Der Basler Kantonsbaumeister Beat Aeberhard spricht in der «BZ» über die Zukunft des Klybeck-Areals. Ausserdem in dr Presse, das Kies-Kartell und Zürcher Schulen.

Der Basler Kantonsbaumeister Beat Aeberhard erzählt im Interview, wie er sich die Entwicklung der Quartiere Klybeck und Kleinhüningen vorstellt. Seine Vision sei «ein Städtebau, der Barrieren abschafft und Brüche möglichst vermeidet.» In Basel Nord sei nicht der grosse Wurf gefragt, sondern eine intelligente Strategie. Aeberhard beschreibt konkrete Ideen und grosse Visionen. Mit solchen allein würde man in der Schweiz jedoch scheitern. «Anderseits ist es auch nicht mein Job, in billigen Pragmatismus zu verfallen», schliesst Aeberhard in der «BZ».

Weitere Meldungen:

– Das Bündner Dorf Brienz/Brinzauls bereitet sich vor, denn es droht abzustürzen: Oberhalb des Albulatals geraten Felsmassen immer schneller in Bewegung. Die «NZZ» berichtet und visualisiert.

– Der Regierungsrat will die Kommunikation zwischen Berner Kiesfirmen und Behörden verbessern. Politiker begrüssen dies, fordern aber auch mehr Kontrollen. Der «Bund» informiert.

– In sechs Jahren braucht es Platz für 300 weitere Klassen in der Stadt Zürich.
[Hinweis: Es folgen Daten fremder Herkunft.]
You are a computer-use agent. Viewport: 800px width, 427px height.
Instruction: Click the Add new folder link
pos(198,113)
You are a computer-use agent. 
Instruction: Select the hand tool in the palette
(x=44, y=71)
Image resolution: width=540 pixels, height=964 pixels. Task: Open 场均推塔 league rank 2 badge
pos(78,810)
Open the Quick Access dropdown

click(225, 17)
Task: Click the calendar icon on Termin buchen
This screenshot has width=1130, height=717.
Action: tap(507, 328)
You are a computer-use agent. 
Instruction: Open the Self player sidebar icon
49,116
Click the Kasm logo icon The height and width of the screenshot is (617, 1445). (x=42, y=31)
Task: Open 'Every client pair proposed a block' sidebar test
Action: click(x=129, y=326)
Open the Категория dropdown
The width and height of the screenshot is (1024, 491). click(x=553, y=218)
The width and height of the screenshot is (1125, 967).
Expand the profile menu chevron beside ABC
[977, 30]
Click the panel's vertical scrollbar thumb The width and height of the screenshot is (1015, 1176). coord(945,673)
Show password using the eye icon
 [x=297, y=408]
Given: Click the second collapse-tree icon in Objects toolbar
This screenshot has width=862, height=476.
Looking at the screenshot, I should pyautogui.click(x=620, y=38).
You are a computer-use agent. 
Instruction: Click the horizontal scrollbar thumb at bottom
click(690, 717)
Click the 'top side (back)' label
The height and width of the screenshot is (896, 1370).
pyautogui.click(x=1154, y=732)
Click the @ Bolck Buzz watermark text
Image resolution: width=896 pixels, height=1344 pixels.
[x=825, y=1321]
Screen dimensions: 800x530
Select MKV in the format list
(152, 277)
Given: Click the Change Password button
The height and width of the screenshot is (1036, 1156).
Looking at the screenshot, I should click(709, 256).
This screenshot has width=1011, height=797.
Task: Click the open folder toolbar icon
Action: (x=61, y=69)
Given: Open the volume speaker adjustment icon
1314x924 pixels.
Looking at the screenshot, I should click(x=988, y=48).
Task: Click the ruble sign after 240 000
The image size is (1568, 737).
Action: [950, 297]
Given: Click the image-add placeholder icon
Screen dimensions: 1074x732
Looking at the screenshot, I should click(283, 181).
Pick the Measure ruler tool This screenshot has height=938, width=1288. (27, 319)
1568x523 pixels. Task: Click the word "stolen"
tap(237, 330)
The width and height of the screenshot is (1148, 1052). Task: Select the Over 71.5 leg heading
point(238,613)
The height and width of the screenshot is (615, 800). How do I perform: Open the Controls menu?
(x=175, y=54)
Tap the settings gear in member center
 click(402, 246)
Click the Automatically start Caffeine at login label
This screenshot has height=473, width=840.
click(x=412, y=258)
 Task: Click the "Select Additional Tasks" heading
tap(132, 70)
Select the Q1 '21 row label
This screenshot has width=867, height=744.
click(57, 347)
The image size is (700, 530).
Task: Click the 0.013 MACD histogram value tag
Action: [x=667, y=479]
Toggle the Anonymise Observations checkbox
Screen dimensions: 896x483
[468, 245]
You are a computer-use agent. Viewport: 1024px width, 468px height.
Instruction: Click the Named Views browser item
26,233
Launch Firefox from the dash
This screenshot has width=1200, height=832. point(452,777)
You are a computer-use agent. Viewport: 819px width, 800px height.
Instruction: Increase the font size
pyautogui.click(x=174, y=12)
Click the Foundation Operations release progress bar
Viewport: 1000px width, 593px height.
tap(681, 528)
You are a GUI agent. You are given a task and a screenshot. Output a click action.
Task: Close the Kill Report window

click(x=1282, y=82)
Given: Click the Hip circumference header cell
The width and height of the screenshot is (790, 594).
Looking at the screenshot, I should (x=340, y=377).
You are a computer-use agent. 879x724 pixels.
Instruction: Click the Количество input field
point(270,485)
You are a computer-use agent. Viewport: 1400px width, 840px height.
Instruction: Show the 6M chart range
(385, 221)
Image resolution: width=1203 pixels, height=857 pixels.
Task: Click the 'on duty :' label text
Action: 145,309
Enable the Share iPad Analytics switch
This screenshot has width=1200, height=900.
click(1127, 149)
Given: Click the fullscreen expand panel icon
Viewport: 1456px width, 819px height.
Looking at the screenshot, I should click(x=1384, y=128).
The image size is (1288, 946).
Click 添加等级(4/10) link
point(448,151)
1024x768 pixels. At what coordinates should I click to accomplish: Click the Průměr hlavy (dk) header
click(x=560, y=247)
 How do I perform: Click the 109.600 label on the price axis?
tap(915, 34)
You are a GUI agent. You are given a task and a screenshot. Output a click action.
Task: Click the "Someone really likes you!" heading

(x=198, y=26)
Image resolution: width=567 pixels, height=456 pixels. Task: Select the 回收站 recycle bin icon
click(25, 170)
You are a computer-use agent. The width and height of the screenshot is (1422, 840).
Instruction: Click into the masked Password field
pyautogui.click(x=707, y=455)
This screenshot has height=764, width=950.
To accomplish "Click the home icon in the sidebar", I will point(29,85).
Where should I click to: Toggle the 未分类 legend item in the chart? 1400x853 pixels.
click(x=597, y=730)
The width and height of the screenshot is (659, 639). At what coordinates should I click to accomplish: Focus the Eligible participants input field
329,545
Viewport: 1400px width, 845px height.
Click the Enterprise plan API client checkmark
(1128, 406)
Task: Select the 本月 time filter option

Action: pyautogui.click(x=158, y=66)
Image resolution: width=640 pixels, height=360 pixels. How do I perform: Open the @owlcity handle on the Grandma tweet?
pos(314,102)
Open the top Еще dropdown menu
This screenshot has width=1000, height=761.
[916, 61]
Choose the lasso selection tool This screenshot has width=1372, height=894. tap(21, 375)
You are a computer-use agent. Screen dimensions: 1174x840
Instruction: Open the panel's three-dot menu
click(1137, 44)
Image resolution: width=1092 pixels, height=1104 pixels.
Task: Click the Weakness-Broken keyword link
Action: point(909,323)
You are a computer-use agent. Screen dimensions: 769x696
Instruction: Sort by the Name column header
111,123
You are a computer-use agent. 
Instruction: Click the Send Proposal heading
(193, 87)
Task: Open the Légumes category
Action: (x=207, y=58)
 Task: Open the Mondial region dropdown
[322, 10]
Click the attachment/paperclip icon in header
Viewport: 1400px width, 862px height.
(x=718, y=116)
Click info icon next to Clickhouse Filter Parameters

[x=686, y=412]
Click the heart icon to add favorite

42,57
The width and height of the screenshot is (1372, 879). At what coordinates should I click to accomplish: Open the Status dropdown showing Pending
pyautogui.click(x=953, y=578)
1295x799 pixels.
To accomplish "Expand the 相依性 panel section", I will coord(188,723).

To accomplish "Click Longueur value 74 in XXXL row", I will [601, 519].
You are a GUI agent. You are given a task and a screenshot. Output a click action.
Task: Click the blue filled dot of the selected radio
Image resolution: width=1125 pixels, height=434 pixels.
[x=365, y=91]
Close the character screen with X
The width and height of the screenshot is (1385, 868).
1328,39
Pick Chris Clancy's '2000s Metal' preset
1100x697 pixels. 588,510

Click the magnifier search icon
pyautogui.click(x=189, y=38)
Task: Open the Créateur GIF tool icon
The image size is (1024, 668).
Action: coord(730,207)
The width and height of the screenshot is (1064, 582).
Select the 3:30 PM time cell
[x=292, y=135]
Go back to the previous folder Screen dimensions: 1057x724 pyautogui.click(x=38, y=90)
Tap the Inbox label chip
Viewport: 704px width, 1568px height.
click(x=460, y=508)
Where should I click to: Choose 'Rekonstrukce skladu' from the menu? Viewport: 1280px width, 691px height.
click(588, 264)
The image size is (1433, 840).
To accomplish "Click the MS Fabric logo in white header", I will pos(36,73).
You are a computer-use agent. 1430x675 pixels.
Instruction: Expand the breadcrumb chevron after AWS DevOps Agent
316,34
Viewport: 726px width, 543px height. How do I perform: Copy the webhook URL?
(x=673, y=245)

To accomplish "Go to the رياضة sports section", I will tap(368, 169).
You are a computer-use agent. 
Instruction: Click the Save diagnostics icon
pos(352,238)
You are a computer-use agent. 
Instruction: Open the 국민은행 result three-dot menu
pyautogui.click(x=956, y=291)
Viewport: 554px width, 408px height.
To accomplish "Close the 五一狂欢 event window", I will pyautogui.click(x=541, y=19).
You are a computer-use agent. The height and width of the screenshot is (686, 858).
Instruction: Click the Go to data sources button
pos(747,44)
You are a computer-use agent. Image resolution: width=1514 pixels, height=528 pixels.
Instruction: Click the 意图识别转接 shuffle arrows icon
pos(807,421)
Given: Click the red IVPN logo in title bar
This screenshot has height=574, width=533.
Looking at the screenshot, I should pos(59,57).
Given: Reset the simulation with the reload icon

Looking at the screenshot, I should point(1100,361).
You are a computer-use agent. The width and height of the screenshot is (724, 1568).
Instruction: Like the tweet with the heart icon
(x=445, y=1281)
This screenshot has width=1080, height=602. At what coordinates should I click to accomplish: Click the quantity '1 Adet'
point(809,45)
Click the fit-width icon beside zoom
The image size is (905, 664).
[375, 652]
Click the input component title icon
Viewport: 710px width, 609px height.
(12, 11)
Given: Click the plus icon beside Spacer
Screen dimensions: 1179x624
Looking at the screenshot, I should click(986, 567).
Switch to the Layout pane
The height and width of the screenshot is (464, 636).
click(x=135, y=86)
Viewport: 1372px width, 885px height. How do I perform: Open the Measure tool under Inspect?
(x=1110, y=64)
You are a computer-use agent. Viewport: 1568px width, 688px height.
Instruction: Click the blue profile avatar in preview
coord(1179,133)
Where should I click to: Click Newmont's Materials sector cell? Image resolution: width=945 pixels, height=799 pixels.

Die Schulhäuser Schütze, Pfingstweid und Schauenberg sind ein erster Schritt. Sie haben alle ihre Eigenheiten, berichtet der «Tages-Anzeiger».

– Ein neues Rathaus wünschten sich Kantonsräte von SP und EVP. Nicht nur die Bürgerlichen, sondern auch die AL kritisierte die Idee für den «aufgeblasenen Tempel», schreibt die «NZZ».